What you should do — Only lines that contain the string "status" should be returned from the material below.

--- START ---

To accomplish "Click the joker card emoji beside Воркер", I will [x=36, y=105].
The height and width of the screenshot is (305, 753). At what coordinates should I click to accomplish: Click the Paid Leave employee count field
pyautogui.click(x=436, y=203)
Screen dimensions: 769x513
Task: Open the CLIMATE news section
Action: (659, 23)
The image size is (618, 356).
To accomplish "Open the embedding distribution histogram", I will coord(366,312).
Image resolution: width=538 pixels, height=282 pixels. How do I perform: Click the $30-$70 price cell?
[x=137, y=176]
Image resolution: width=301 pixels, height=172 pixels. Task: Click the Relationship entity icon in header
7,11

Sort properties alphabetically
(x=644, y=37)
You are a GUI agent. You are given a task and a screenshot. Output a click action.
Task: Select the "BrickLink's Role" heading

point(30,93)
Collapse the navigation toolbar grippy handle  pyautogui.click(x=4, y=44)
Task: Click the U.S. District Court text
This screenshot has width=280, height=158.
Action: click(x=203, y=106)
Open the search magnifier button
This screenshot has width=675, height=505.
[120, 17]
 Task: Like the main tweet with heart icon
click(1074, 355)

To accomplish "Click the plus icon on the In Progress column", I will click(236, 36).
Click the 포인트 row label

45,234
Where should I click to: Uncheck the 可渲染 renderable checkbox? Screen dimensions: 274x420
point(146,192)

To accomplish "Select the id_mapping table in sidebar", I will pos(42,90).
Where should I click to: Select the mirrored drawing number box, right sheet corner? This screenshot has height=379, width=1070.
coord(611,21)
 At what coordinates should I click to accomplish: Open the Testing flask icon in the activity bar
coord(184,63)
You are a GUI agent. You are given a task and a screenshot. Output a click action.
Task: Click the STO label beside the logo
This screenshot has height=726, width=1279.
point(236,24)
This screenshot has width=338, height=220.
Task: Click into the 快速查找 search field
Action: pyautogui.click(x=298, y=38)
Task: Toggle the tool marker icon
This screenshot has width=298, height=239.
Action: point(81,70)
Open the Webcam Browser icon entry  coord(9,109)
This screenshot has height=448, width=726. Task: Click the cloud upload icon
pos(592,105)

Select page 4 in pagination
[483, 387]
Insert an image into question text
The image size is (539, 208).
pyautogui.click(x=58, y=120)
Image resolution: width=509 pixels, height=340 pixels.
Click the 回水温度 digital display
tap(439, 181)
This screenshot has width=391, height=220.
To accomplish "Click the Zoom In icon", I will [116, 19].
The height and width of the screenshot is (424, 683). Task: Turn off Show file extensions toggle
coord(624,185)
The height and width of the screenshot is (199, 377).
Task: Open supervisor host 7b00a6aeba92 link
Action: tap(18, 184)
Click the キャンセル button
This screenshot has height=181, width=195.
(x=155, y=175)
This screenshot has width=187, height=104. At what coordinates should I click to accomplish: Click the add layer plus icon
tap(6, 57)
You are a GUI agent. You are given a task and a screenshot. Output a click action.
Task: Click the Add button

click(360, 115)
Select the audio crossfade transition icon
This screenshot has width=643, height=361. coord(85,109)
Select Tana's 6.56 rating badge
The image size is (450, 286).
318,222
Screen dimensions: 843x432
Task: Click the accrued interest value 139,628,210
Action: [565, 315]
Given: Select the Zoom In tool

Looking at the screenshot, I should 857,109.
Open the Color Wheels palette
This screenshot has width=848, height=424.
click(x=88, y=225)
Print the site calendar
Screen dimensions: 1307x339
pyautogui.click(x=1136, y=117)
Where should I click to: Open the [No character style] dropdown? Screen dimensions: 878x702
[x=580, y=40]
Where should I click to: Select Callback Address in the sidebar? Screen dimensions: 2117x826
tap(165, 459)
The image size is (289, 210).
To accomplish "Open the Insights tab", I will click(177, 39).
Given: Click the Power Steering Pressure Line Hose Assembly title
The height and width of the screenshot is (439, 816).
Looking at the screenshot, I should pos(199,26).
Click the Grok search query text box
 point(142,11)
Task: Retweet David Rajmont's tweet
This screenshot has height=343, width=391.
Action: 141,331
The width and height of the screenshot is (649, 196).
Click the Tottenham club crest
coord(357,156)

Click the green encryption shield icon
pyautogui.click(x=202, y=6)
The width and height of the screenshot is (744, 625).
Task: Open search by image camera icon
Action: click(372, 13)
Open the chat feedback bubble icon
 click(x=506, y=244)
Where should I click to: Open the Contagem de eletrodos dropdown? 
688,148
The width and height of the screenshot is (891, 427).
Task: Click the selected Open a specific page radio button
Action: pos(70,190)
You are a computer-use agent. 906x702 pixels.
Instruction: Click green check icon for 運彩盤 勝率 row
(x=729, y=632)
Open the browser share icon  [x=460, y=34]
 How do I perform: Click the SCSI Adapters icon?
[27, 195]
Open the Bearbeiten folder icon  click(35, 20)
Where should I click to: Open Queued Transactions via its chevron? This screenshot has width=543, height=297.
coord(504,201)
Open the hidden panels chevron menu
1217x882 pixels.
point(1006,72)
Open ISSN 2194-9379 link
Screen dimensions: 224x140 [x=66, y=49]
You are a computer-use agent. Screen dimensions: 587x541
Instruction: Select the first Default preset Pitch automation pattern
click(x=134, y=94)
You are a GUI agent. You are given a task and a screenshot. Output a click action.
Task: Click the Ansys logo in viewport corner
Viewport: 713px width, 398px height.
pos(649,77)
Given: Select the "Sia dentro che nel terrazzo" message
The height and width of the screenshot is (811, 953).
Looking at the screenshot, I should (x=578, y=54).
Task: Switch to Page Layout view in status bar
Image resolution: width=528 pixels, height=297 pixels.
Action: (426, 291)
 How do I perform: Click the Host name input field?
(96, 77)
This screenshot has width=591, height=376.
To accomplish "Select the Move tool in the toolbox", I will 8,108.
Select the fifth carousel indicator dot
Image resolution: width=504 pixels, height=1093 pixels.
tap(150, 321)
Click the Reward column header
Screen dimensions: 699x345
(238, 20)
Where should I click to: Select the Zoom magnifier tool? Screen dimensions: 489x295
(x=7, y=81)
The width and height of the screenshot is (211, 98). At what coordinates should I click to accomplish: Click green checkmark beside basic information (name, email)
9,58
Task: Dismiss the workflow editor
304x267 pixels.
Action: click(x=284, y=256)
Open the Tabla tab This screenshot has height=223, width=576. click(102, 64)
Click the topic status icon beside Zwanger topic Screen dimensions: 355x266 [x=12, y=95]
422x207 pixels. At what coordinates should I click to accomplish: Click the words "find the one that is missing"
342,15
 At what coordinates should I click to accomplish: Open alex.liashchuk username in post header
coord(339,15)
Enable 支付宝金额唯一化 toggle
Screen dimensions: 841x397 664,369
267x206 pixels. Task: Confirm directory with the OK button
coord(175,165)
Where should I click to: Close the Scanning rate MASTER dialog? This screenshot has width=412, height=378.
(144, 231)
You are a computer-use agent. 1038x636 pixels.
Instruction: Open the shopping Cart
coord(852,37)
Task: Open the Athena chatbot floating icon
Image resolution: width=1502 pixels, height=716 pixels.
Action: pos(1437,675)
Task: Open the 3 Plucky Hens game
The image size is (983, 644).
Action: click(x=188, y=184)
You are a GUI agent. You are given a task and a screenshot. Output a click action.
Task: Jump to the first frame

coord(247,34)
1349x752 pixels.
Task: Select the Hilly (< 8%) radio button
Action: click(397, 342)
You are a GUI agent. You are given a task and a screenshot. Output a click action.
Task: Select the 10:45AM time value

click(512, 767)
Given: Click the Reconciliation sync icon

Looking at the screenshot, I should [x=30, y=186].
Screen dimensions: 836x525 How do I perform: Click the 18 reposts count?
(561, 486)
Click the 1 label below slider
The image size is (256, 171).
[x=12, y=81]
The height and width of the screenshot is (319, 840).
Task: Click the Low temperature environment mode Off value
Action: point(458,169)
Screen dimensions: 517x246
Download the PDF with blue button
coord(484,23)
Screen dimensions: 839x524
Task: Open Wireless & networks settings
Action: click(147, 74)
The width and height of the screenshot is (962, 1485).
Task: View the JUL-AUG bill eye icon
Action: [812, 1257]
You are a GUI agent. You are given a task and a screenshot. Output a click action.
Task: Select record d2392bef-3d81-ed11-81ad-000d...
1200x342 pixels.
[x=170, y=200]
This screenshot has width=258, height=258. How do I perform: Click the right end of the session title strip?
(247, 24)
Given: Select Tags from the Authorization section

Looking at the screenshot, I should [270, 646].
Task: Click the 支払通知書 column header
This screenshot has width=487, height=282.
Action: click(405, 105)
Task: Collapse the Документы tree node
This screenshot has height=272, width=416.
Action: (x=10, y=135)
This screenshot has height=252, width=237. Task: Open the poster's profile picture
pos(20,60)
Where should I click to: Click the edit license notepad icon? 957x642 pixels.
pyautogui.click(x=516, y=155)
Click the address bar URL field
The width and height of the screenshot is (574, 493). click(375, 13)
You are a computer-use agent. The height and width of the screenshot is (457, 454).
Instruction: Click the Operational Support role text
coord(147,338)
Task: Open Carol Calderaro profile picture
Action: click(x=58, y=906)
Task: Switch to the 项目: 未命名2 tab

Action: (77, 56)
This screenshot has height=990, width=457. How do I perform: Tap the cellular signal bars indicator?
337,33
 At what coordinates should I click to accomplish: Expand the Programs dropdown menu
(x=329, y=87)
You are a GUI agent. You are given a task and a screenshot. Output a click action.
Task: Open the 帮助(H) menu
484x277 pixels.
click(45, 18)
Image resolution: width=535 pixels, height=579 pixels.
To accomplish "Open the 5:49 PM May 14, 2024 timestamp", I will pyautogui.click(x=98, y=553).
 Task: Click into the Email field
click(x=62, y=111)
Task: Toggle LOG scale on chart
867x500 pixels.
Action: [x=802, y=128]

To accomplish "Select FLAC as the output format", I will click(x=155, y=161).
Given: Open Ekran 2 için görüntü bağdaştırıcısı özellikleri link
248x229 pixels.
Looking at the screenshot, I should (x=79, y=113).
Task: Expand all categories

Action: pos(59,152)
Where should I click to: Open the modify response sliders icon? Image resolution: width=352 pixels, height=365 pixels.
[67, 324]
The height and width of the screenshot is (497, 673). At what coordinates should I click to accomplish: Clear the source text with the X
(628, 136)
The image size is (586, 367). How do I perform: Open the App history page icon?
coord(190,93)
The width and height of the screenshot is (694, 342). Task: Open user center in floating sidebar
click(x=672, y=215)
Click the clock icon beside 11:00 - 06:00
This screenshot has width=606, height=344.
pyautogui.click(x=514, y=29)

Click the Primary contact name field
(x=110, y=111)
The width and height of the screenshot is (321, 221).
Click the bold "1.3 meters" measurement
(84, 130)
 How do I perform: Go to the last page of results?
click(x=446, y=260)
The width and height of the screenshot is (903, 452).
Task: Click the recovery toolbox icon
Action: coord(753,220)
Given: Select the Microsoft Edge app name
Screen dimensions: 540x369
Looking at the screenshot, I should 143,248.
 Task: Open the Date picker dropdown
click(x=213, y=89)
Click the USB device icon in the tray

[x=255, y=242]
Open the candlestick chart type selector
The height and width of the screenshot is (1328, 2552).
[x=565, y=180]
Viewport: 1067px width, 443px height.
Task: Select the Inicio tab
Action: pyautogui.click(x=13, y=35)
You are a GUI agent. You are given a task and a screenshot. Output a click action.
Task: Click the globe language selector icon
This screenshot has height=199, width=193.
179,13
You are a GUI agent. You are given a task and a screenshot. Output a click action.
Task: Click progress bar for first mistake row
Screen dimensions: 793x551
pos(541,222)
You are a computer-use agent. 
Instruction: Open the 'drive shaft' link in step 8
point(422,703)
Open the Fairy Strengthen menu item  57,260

--- END ---

Response —
Task: Switch to Page Layout view in status bar
Click the topic status icon beside Zwanger topic Screen dimensions: 355x266 [x=12, y=95]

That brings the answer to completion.